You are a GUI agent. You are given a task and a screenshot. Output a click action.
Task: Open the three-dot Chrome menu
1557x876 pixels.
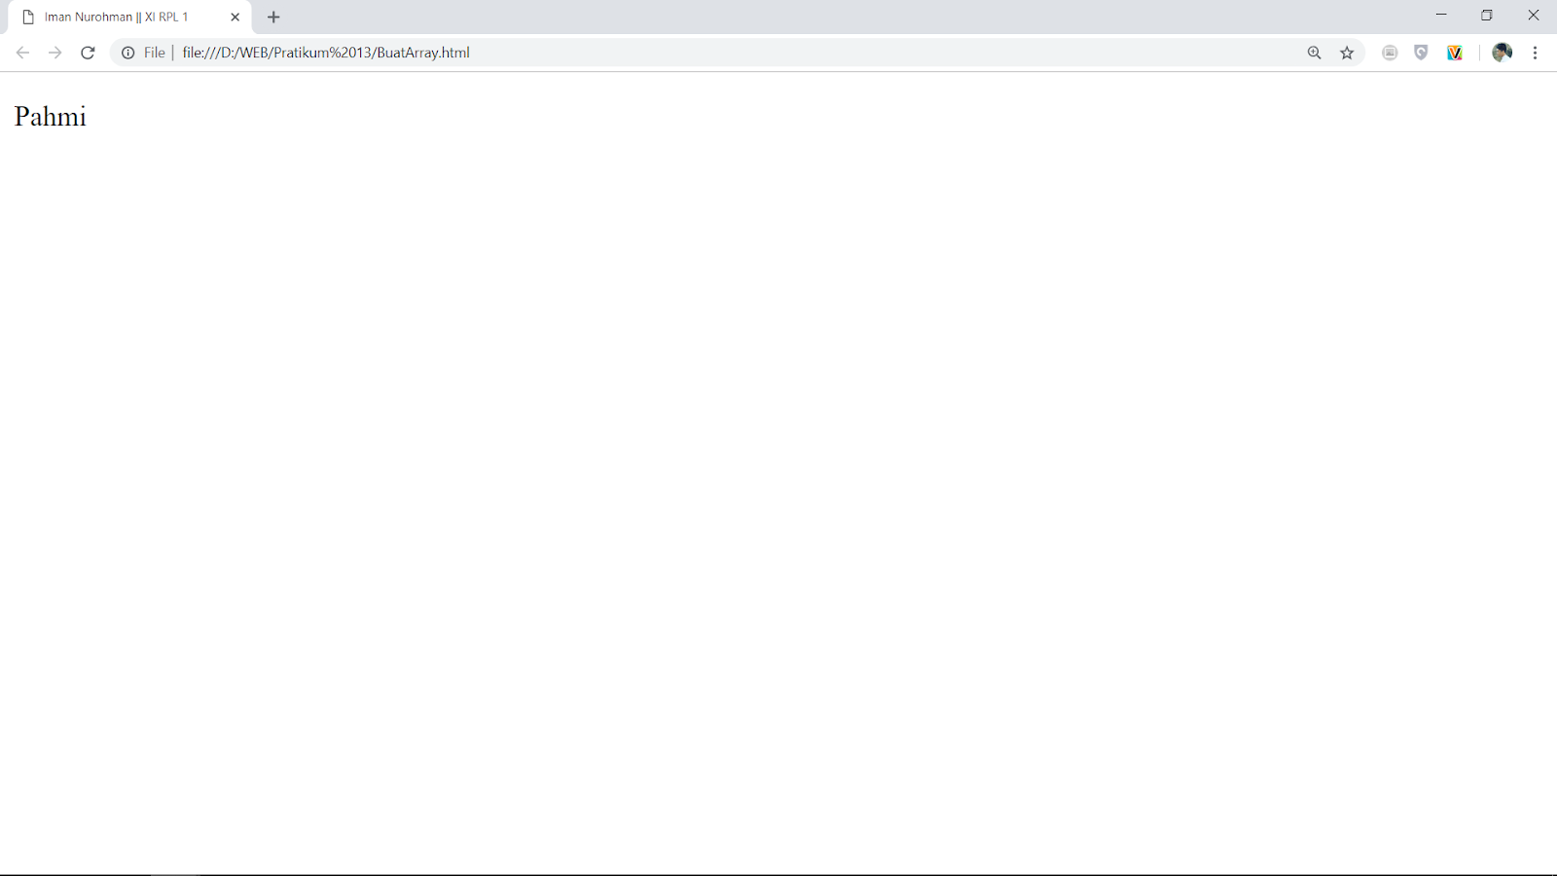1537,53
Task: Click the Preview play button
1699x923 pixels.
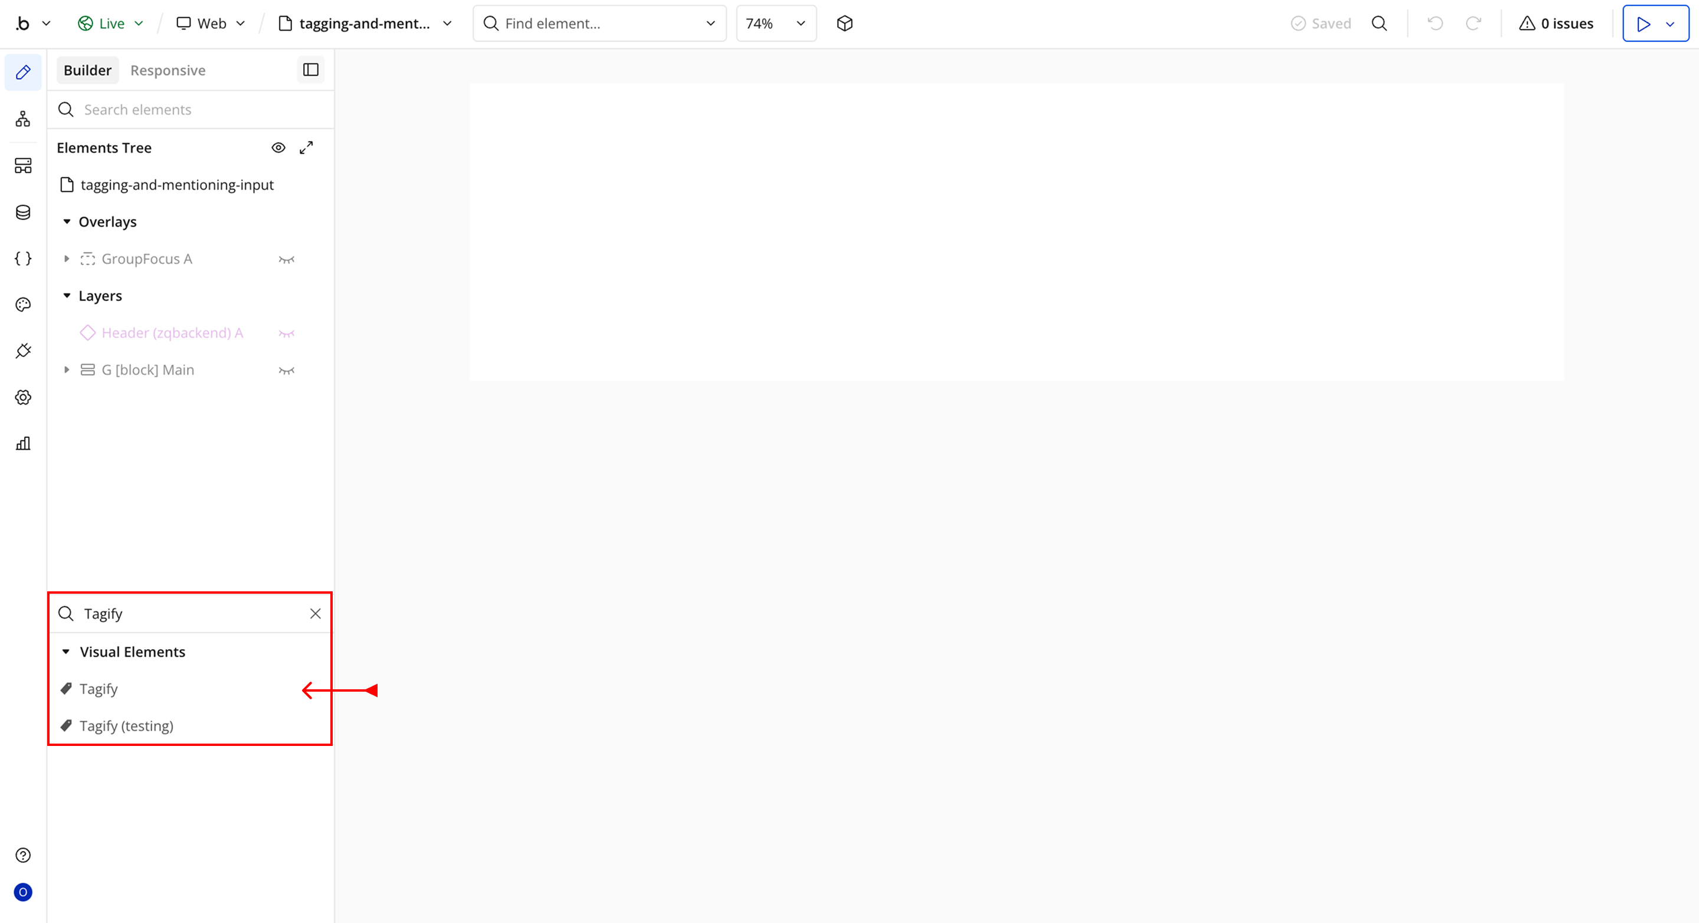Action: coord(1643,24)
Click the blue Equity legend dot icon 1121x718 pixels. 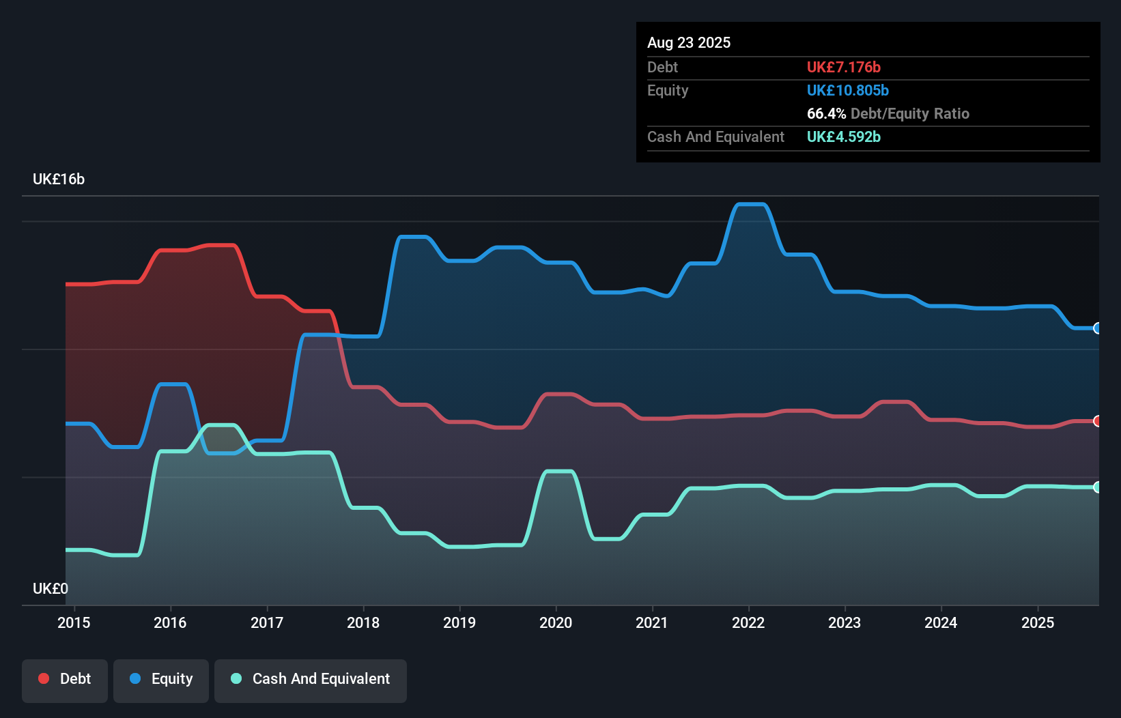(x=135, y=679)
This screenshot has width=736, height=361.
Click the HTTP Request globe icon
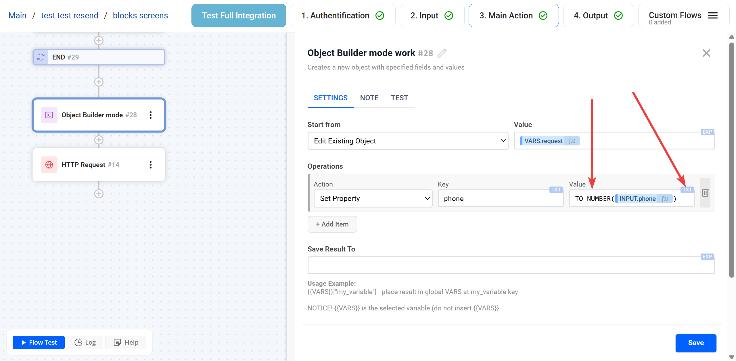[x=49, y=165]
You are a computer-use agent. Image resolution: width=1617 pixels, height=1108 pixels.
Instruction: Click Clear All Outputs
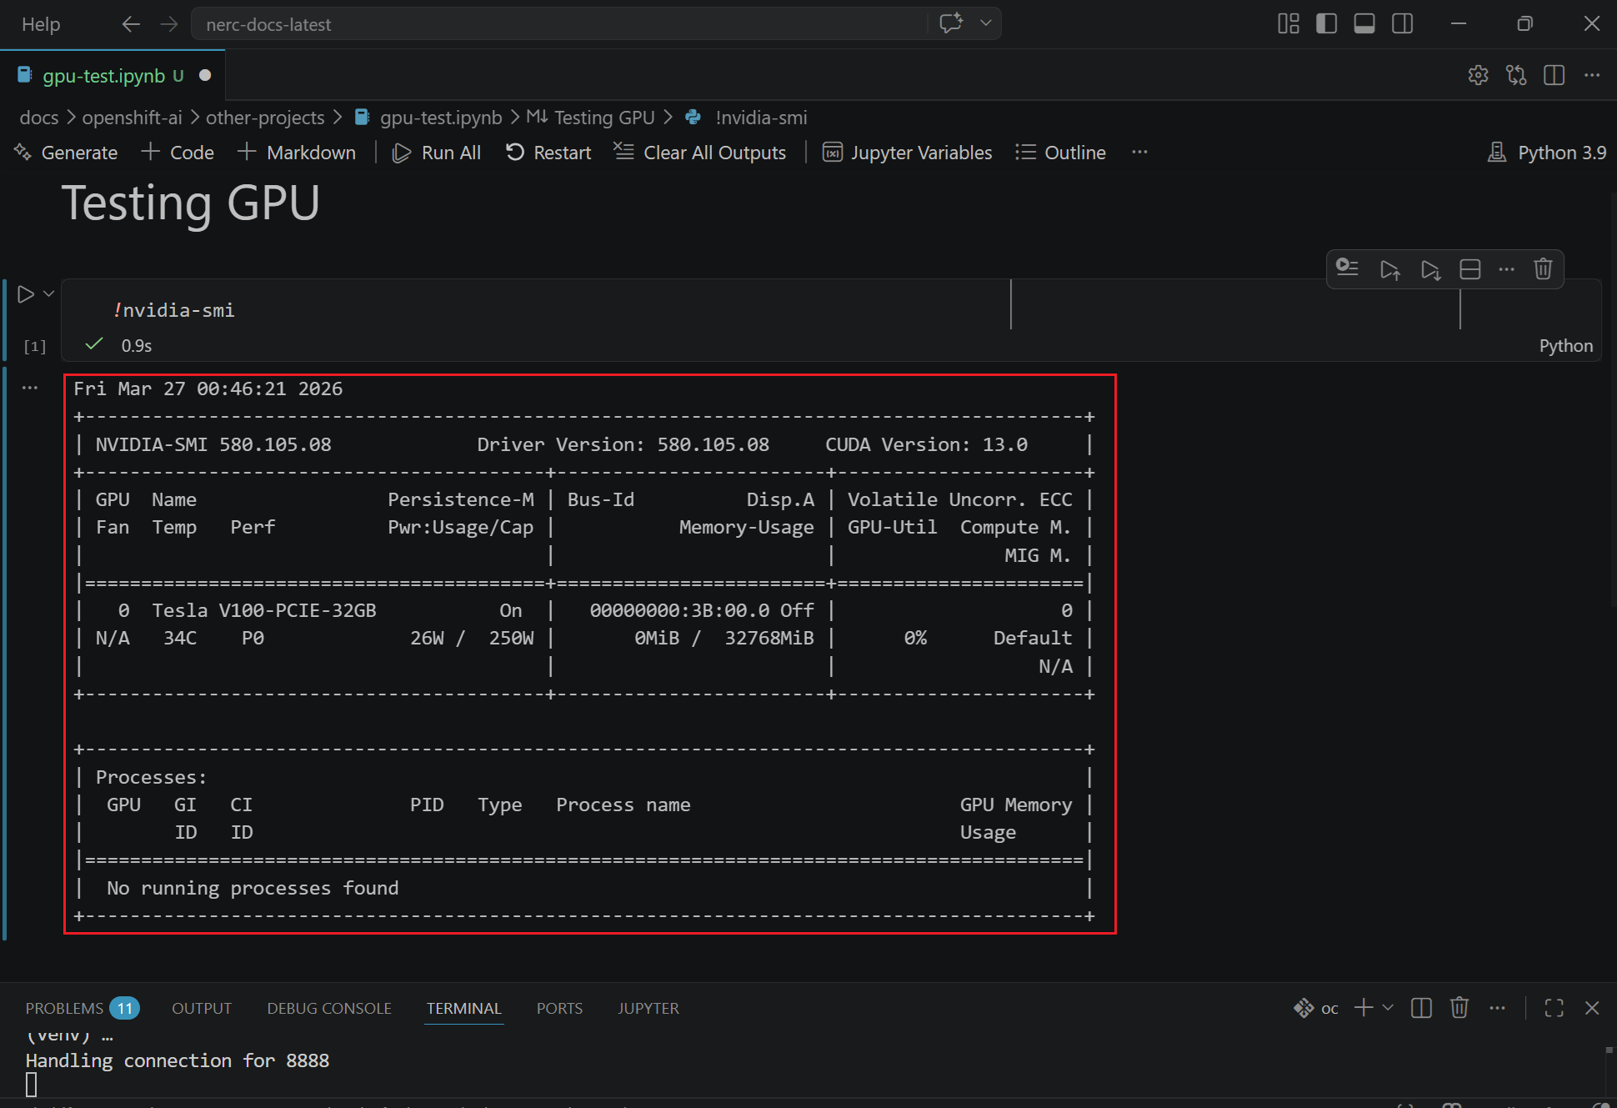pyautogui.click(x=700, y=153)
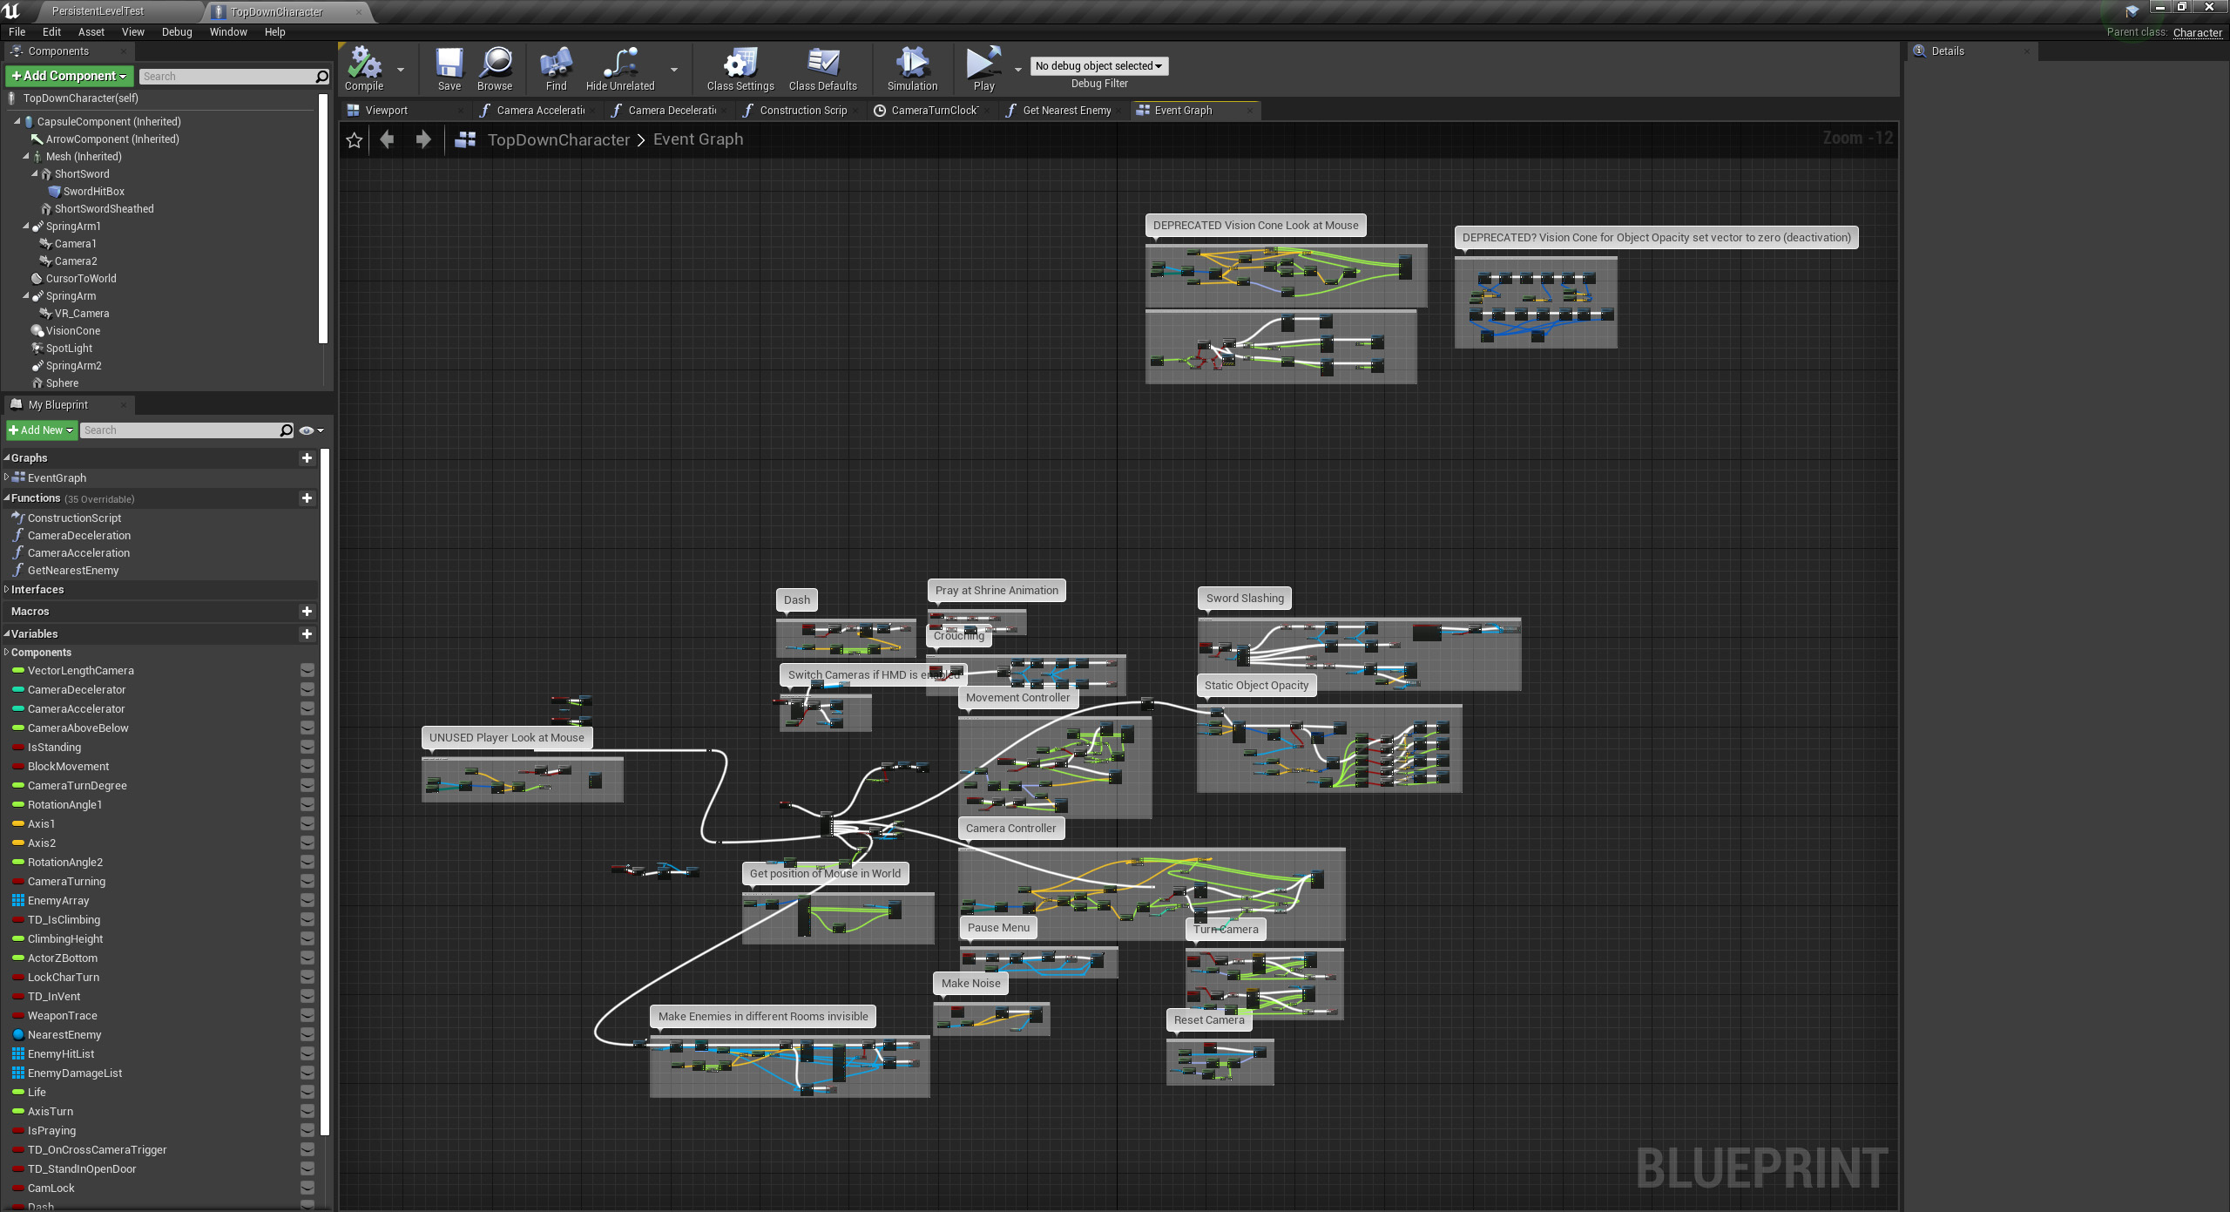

----------------

What is needed is every line from the one with "Click the HTTP Request globe icon" to the final line of the listing above, set down exactly and with the pictures left out.

Click the HTTP Request globe icon
[x=49, y=165]
You are a computer-use agent. Image resolution: width=1617 pixels, height=1108 pixels.
Instruction: Click Clear All Outputs
pyautogui.click(x=700, y=153)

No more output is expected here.